Tekst powstał we współpracy z firmą ERGO Hestia
W połowie ubiegłego roku media donosiły o fali ataków cyberprzestępców. Ich ofiarami stało się łącznie ponad sto państw, w tym Ukraina, na którą przypadł największy impet agresorów. Przed stratami nie uchroniły się również potężne korporacje.
Hakerzy zaatakowali m.in. 45 tys. komputerów i 4 tys. serwerów należących do duńskiego armatora Maersk, co doprowadziło do przerwania jego pracy. Korporacja oszacowała straty na 250–300 mln euro.
Na cybernetyczne zagrożenia przygotowują się administracje państw. Rząd USA w 2017 roku wydał na cyberbezpieczeństwo 7,5 mld dol., a cały światowy rynek zabezpieczeń wart był rok wcześniej 28 mld dol. Niemcy wiosną 2017 roku przystąpili do tworzenia oddziałów liczących 13,5 tys. „cyberżołnierzy” mających walczyć z nowym rodzajem zagrożeń.

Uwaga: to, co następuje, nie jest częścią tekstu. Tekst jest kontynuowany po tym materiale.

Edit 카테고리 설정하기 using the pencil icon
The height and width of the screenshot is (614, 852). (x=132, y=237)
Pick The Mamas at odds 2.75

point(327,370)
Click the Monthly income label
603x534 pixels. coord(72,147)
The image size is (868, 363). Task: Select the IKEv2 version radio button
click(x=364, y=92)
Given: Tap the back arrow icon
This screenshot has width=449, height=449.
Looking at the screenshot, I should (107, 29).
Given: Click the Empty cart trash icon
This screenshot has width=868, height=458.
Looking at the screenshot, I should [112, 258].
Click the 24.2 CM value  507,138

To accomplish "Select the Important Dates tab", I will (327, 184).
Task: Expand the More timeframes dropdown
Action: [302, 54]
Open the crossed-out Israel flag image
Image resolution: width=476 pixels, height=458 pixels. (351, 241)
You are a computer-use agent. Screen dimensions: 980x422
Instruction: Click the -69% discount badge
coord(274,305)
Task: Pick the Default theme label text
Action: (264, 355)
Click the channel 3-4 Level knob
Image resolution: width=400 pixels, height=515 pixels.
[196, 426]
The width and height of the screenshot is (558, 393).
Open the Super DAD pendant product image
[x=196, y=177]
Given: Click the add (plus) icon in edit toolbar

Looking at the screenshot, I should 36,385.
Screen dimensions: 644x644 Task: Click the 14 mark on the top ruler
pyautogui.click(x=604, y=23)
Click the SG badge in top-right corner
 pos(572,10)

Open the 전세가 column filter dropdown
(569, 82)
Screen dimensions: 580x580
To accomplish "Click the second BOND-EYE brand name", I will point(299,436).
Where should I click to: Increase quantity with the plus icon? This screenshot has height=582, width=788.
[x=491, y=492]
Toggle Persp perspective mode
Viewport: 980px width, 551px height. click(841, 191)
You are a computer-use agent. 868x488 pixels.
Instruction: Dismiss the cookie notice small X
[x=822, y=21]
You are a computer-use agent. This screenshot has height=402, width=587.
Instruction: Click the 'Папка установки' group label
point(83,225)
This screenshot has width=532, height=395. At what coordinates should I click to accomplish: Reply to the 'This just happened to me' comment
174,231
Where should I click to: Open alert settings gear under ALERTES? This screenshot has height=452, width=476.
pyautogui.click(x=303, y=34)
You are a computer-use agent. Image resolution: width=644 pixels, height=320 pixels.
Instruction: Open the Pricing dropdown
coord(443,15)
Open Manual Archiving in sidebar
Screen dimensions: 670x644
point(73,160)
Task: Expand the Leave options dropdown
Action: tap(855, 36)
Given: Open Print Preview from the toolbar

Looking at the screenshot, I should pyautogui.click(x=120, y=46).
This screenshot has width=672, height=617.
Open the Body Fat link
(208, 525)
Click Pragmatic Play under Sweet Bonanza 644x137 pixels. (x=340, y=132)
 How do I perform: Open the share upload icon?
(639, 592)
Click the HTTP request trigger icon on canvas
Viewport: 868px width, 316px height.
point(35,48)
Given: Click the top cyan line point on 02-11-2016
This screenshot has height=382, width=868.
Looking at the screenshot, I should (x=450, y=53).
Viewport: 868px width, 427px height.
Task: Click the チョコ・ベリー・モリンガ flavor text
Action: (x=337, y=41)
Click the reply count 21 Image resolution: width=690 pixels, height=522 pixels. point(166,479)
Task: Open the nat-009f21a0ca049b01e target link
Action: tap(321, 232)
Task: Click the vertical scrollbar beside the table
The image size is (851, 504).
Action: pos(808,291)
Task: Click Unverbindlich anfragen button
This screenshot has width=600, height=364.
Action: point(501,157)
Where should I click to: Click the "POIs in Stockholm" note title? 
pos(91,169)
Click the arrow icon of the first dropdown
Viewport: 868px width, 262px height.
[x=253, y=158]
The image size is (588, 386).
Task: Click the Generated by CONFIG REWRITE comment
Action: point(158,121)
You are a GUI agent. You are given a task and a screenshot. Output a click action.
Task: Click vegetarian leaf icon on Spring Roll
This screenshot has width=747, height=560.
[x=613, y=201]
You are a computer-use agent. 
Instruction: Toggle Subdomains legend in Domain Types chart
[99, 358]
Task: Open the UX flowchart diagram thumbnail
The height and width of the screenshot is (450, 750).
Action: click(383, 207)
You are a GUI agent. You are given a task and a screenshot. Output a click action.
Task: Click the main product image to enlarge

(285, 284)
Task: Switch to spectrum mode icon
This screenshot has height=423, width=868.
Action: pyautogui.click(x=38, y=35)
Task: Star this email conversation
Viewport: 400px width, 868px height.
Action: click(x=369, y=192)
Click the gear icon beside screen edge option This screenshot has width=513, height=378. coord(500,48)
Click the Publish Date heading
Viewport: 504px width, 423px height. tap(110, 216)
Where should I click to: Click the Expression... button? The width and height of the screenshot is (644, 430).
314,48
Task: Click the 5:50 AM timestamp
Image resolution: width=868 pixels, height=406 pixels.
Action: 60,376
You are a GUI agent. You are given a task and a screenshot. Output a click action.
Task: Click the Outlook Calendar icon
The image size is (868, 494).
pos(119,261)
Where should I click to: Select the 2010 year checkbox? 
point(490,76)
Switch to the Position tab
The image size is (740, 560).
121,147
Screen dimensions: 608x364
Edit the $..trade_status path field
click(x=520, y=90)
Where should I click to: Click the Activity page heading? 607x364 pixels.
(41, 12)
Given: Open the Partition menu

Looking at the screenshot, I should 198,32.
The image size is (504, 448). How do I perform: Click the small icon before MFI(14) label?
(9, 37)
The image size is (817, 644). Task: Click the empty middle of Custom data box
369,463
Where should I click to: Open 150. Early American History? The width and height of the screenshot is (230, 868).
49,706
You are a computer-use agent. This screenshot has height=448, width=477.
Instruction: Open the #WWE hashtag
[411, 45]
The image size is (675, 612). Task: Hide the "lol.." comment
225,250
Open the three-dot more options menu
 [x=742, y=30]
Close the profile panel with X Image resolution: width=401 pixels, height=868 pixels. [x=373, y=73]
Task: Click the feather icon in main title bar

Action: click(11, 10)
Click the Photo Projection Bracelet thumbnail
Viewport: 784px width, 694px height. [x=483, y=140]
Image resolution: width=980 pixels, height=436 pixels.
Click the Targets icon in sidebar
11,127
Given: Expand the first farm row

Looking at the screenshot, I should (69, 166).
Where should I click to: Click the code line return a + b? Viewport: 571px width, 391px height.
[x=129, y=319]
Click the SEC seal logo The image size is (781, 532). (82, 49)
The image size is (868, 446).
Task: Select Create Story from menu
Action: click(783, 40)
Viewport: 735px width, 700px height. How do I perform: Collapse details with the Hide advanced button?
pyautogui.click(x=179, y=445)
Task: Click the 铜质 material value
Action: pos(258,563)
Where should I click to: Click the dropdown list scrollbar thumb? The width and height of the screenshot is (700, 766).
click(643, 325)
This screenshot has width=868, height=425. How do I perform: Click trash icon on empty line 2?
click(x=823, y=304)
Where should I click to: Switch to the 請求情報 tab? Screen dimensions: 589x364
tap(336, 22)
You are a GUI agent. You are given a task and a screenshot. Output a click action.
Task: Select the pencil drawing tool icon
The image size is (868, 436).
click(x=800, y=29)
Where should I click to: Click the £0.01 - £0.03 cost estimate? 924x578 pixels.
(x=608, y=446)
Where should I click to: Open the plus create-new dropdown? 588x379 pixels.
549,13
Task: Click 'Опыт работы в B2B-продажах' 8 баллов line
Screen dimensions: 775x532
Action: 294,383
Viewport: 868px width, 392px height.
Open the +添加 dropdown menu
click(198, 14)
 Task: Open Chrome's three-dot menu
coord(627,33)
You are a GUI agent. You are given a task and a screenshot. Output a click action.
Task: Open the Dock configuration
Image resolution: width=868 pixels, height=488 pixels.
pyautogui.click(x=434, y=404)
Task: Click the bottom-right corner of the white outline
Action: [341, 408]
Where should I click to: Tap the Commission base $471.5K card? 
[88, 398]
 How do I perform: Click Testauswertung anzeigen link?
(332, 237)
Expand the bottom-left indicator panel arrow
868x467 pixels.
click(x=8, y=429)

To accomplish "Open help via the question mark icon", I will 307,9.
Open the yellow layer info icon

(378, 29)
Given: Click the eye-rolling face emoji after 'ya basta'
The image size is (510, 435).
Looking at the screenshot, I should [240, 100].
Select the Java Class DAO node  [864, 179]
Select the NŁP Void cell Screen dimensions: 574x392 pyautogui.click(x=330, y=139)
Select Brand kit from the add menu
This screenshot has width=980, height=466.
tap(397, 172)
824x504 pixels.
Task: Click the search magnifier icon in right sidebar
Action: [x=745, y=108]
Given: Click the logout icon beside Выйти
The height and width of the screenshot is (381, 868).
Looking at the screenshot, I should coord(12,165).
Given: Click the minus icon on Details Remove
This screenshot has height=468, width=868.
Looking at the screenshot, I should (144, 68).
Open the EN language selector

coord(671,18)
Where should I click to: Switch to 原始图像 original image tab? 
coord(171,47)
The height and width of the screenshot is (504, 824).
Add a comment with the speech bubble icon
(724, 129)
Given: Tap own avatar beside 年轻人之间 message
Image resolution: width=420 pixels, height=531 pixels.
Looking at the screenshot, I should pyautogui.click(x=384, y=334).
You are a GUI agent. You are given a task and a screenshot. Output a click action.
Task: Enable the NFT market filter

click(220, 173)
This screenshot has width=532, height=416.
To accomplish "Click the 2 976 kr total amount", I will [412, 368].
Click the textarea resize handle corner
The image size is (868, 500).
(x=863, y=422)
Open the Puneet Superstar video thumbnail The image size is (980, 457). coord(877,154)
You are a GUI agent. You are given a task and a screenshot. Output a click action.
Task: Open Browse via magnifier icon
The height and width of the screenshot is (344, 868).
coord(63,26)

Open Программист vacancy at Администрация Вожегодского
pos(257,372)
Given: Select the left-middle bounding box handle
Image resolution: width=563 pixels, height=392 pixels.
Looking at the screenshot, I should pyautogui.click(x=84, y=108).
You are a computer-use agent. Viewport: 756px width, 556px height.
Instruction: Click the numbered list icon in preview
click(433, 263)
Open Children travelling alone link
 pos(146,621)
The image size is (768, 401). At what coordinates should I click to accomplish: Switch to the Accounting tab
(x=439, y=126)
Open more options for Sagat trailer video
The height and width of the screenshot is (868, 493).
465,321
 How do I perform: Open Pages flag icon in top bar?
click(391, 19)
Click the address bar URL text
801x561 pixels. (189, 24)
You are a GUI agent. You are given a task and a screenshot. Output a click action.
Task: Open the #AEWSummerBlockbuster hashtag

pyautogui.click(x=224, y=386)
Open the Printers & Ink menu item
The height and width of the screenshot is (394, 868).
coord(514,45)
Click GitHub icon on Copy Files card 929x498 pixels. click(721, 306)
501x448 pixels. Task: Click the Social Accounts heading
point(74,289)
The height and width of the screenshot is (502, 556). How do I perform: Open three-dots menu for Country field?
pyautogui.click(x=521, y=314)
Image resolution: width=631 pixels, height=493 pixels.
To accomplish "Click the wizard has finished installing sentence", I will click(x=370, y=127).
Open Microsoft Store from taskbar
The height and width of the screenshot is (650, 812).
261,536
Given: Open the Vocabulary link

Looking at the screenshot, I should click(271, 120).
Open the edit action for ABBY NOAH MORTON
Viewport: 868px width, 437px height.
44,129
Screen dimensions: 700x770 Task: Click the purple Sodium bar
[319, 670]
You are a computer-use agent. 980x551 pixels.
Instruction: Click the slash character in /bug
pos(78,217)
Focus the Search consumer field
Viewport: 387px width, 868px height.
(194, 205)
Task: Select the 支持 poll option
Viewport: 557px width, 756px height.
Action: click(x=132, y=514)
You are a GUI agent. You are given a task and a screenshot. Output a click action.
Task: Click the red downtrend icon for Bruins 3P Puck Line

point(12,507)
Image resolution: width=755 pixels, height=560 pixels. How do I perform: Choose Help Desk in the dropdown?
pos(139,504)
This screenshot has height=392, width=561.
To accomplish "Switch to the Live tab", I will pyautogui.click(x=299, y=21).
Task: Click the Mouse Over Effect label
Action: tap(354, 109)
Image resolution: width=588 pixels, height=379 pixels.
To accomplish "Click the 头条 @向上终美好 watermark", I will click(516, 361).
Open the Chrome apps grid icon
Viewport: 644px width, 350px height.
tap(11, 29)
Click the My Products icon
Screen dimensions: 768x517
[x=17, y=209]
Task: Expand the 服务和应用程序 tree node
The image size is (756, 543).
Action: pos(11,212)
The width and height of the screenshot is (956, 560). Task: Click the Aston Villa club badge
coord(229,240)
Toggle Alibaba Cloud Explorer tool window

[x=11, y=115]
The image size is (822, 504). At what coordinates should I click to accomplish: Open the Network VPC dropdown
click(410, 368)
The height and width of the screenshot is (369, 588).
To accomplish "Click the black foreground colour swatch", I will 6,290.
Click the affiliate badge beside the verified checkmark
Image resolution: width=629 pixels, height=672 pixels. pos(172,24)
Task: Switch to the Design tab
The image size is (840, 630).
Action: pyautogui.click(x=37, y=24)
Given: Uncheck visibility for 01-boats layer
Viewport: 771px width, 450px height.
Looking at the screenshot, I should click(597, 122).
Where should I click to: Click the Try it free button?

Muszą brać je pod uwagę także polscy przedsiębiorcy, tym bardziej że liczba ataków w naszym kraju rośnie. Odpowiadający za bezpieczeństwo komputerowe państwa Rządowy Zespół Reagowania na Incydenty Komputerowe na swojej stronie internetowej www.cert.gov.pl podsumował, że w 2015 roku (najnowsze dane) zgłoszono 16 123 incydenty, gdy w 2012 roku było ich 1168. Faktycznych incydentów CERT naliczył w 2015 roku 8914, o 19 proc. więcej niż w 2014 roku.